Sorry gaz it is 135 degree just googled it i dunno why some people call them 45 degree obtuse i get the no coat for external ones but internal do yo box them still?


----------



## gazman (Apr 29, 2011)

cazna said:


> Are you rolling it with your ezy bead adjustable roller Gaz? Do you set it to the angle on the board first, Mud then roll it?


Yes, spot on Caz.


----------



## gazman (Apr 29, 2011)

embella plaster said:


> Sorry gaz it is 135 degree just googled it i dunno why some people call them 45 degree obtuse i get the no coat for external ones but internal do yo box them still?


Yes, box them with the 5.5" DM utility box. I will be doing some this week, so if I remember we will get some video. :yes:


----------



## loudcry184 (Jan 26, 2014)

I box them with a DM 5.5 for the first coat and a Columbia 7 inch box the second coat, works sharp.


----------



## cazna (Mar 28, 2010)

gazman said:


> Yes, spot on Caz.


 Treasure that roller, I looked up ezy bead and they discontinued.


----------



## gazman (Apr 29, 2011)

cazna said:


> Treasure that roller, I looked up ezy bead and they discontinued.


I know.:yes:


----------



## gazman (Apr 29, 2011)

This is the video I promised. Ignore the bottom side the no coat was in the recess and the box was riding on the shoulder.

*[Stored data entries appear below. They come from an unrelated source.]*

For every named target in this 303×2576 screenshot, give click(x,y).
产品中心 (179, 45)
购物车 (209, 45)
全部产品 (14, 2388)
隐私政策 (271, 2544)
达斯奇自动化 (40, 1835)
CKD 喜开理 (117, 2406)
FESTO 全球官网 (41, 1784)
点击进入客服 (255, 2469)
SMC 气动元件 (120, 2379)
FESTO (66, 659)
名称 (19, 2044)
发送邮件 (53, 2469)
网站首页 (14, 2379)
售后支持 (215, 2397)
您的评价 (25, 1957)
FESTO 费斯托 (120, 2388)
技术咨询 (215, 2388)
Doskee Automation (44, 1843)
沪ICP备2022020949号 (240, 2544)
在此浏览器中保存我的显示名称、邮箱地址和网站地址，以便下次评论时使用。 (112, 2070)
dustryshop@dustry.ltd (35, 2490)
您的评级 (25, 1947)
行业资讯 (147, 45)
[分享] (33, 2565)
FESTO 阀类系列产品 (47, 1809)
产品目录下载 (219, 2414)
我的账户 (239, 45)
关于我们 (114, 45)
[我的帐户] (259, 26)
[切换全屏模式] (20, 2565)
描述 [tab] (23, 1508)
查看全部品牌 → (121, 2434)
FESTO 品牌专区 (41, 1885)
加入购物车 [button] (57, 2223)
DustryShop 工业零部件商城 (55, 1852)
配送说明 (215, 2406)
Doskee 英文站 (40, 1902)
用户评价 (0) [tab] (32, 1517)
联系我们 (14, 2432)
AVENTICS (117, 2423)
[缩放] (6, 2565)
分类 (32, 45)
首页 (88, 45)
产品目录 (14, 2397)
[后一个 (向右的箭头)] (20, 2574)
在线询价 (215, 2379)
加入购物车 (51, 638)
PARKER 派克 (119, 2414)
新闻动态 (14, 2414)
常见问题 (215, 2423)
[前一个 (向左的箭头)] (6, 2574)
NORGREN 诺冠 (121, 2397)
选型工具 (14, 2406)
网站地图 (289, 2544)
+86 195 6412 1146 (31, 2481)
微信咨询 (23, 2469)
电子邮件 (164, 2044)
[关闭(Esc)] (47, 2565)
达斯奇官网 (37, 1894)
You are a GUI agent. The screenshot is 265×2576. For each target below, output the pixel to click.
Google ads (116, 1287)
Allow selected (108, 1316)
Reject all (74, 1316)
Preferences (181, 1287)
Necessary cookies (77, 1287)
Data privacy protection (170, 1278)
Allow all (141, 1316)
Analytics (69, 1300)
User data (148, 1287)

The next coat fixed it. :thumbsup:

https://www.youtube.com/watch?v=w1J9p7iPfdE


----------



## embella plaster (Sep 21, 2013)

cazna said:


> Treasure that roller, I looked up ezy bead and they discontinued.


Found this floating in my box that i store auto tools only realised what it was once u guys spoke about it i have never ever used its about 5 years old....gonna start msb yeah


----------



## cazna (Mar 28, 2010)

gazman said:


> This is the video I promised. Ignore the bottom side the no coat was in the recess and the box was riding on the shoulder. The next coat fixed it. :thumbsup:


Don't know what im doing wrong? My 5.5 tears up the no coat paper, Only tried it a few times though, Mud was prob to thick so will have to give it another shot, My next jobs got some no coat in it.


----------



## cazna (Mar 28, 2010)

embella plaster said:


> Found this floating in my box that i store auto tools only realised what it was once u guys spoke about it i have never ever used its about 5 years old....gonna start msb yeah


 Cool, You have no use for it so send it to me :yes:


----------



## embella plaster (Sep 21, 2013)

Now i do didnt think to use it on trim tex mud set or no coat


----------